H1.  Iraq invaded Iran during what war?

H2.  What was the main goal of U.S. to prevent Iran from becoming the dominant force

        in the Gulf?

H3.  Who was the religious ruler of Iran?

H4.  Who was the military dictator of Iraq?

H5.  What year did the Iran-Iraq war end?

H6.  What country did Saddam invade in 1990?

H7.  Who served as U.S. President during the Persian Gulf War?

H8.  What war had the largest military action since the Vietnam War?


Praise for President Bush for ending the U.S. Persian Gulf War at 100 hours. 

·        “The United Nations achieved its goal of forcing Iraqi troops out of Kuwait.”

·        “Fulfilling the major UN goal of liberating Kuwait.” 

·        “Humaneness in not killing fleeing, defenseless Iraqi troops.”

·        “Decisive leadership at home and abroad.”

·        “Protecting vital U.S. oil interests” (Shank, p.234).


Criticism of President Bush for ending the U.S. Persian Gulf War at 100 hours

·        “Leaving Saddam in power and his WMD (weapons of mass destruction) intact.”

·        “Not destroying the Republican Guard.”

·        “Urging the Kurds and Shiites to topple the Iraqi dictator without giving them

·          support.”

·        “Ending the war at 100 hours left many loose ends” (Shank, p.234).

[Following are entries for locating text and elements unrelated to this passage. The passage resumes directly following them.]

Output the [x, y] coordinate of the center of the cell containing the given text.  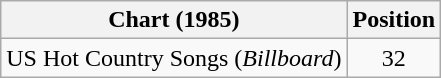
32 [394, 58]
Position [394, 20]
Chart (1985) [174, 20]
US Hot Country Songs (Billboard) [174, 58]
Determine the (x, y) coordinate at the center of the cell enclosing the given text.  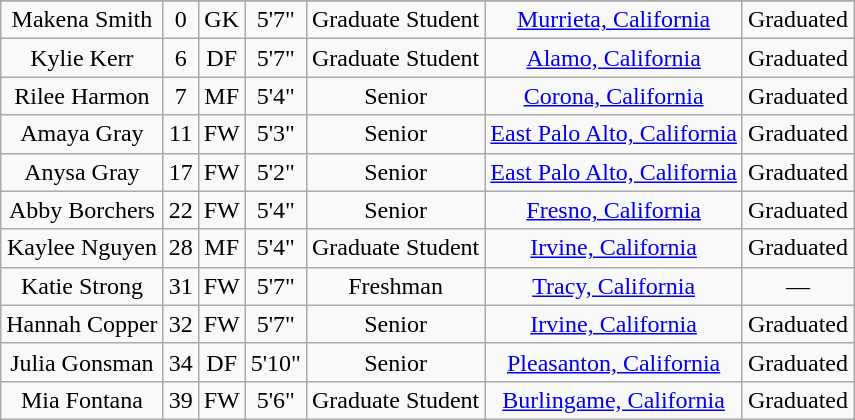
Anysa Gray (82, 172)
Alamo, California (614, 58)
17 (180, 172)
0 (180, 20)
5'10" (276, 362)
5'3" (276, 134)
Murrieta, California (614, 20)
Amaya Gray (82, 134)
Abby Borchers (82, 210)
7 (180, 96)
11 (180, 134)
5'2" (276, 172)
22 (180, 210)
Hannah Copper (82, 324)
31 (180, 286)
Katie Strong (82, 286)
6 (180, 58)
Mia Fontana (82, 400)
Fresno, California (614, 210)
Kylie Kerr (82, 58)
— (798, 286)
Makena Smith (82, 20)
34 (180, 362)
Freshman (395, 286)
Julia Gonsman (82, 362)
5'6" (276, 400)
Pleasanton, California (614, 362)
28 (180, 248)
Burlingame, California (614, 400)
32 (180, 324)
Rilee Harmon (82, 96)
GK (222, 20)
Kaylee Nguyen (82, 248)
Corona, California (614, 96)
Tracy, California (614, 286)
39 (180, 400)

J.  Evolution of Presidential War Powers:  President Clinton


In 1993, Congress demanded withdrawal of U.S. peacekeeping force in Somalia following rebel attacks on U.S. troops and the downing of two U.S. helicopters.  After eighteen U.S. Army Rangers were killed, Congress approved a deadline to return the troops.  Clinton returned U.S. troops within six months and in 1994 the presence of U.S. military in Somalia ended.  In 1994, Clinton ordered military planes to transport troops to Haiti to restore President Jean-Bertrand Aristide to office.  U.S. troops arrived as peacekeeping rather than military force.  Clinton deployed armed forces in the U.S. led NATO to intervene military in Kosovo.  In April 1999, the House voted to require President Clinton to obtain Congressional approval before sending troops, but refused to support NATO air strikes.  The House also rejected the resolution to declare war against Yugoslavia.  The Senate had earlier approved NATO air strikes, but postponed action on resolution to give Clinton all authority to win the war against Serbian repression in Kosovo.


J1.  In 1993, where was U.S. troops sent to keep peace?

J2.  Why did Congress demand the withdrawal of U.S. peacekeeping force?

J3.  Which American president sent troops to Somalia and Haiti?

J4.  What country did Clinton deploy armed forces as military intervention?

J5.  What did the House refuse to support President Clinton?

J6.  The House refused to declare war against what country?